Ad un certo punto alcuni amici ti fanno notare dei comunicati allarmistici vergati qua e là più che con la penna con il decespugliatore: pare che erbe infestanti, piante carnivore, le liane di Tarzan e la venefica Cicuta stiano per invadere Galatina e frazioni, roba che al confronto la foresta amazzonica sarebbe un prato inglese.
Alcuni relitti della politica (ma come diavolo si chiamavano: boh? Prima o poi mi verranno in mente), sembrano terrorizzati da questo e dalle connesse novelle piaghe d’Egitto a chilometro zero, vale a dire l’assalto delle rane, l’avanzata delle cavallette, l’invasione delle mosche e quindi le scorrerie dei ratti (probabilmente quelli del Pifferaio di Hamelin).
Idiosincratici agli orti (ma soprattutto all’ortografia), i diversamente politici dal pollice verso più che verde son capaci di crearti dal nulla l’ennesima emergenza, celando così quanto probabilmente il vero allarme sanitario sia la natura delle loro elucubrazioni scarsamente eco e punto logiche.
In primavera la natura (matrigna che altro non è) rinasce di fuori da ogni controllo, freno, limite, mattone o ringhiera. I vegetali spontanei, clandestini, imprevisti, non coltivati, e soprattutto non “curati” fanno finalmente capolino, incursione, e vivaddio irruzione. Si affacciano senza chiedere il permesso, ti affiancano per istrada in silenzio, arrivano come l’inaspettato, l’estraneo, il migrante senza frontiere; e se sei prigioniero dello schema mentale delle madamine pro-Tav e, secondo alcuni anche pro-Pil, anziché goderne, li aborri, ne hai paura, te ne difendi, li denunci pure definendoli “erbacce”. Ora vai a spiegare al digiuno di queste cose che le erbacce non esistono, e che quella roba lì si chiama biodiversità, ma anche armonia, se non proprio libertà.
|
|
Male-Detta-Primavera stornellava quella, profetizzando in anticipo l’ermetico acrostico degli ossimori della sinistra odierna, tutti falce e carrello all’ipermercato, terrorizzati da una realtà vegetale estranea al loro particolare concetto di “sviluppo” costellato invece di mega-porci commerciali, lidi briatoregni, villaggi turistici, aree mercatali, autostrade a più corsie fino a Finibus Terrae, campi di sterminio fotovoltaico, decretini pro-eradicazione ulivi, ciminiere, nuovi comparti edilizi, e Grandi Opere sine fine dicentes.

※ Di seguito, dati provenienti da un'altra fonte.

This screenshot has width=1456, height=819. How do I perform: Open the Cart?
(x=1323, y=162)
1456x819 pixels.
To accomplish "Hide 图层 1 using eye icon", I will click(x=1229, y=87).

Un’idea nuova neanche a pregare in ginocchio, indossare un cilicio, compiere scalzi il cammino di Santiago de Compostela. Questi personaggi in cerca di elettore, ormai con il cercapersone della Beghelli, stanno alla Politica come Attila doveva stare ai pascoli.
Incapaci di concepire l’unico grande organismo che ci avvolge di sobria bellezza, il Genius Loci, la vita, e il verde che s’infiltra procede e vince, vorrebbero una città magari blindata dietro le sbarre, e perché no, riempita di telecamere, diserbata a dovere, e soprattutto “pulita” sotto una coltre glabra di cemento o in alternativa di asfalto.
Ma esisterebbe almeno una cosa in comune tra gli scritti di questi esponenti di partito preso e gli infusi di Menta, Cumino, Frangola o Tarassaco selvatici: si tratta sostanzialmente dell’effetto purga.
Mo’, per favore, non chiedetemi se in senso letterale o in quello di regime.